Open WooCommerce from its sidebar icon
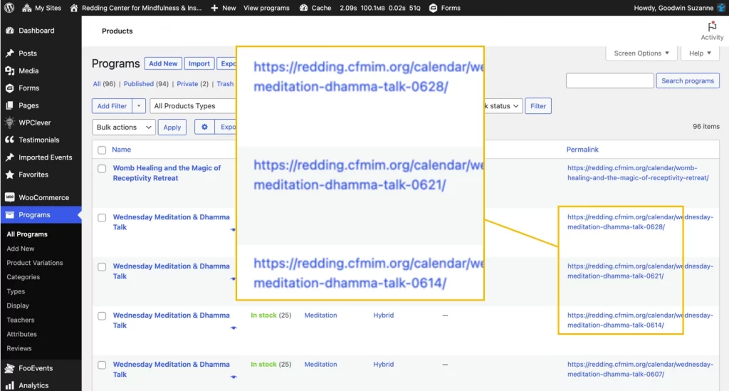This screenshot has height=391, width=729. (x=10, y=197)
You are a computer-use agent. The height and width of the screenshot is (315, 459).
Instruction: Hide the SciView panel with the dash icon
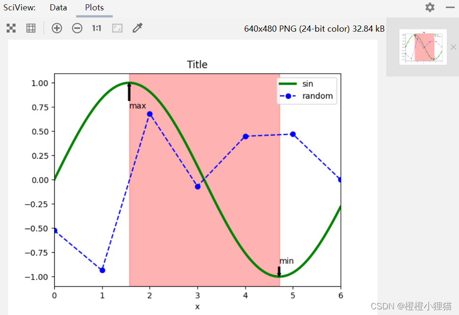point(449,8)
* * *
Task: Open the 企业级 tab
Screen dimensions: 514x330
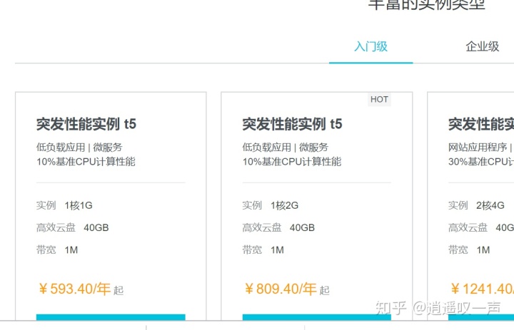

* _EXERCISE AIM_
Only one stretch of the records above is wanted: the lines between the one holding "Task: Open the 企业级 tab" and the one holding "Screen dimensions: 514x330", inclusive, reproduced exactly.

* _SOLUTION FOR THIS EXERCISE_
Task: Open the 企业级 tab
Screen dimensions: 514x330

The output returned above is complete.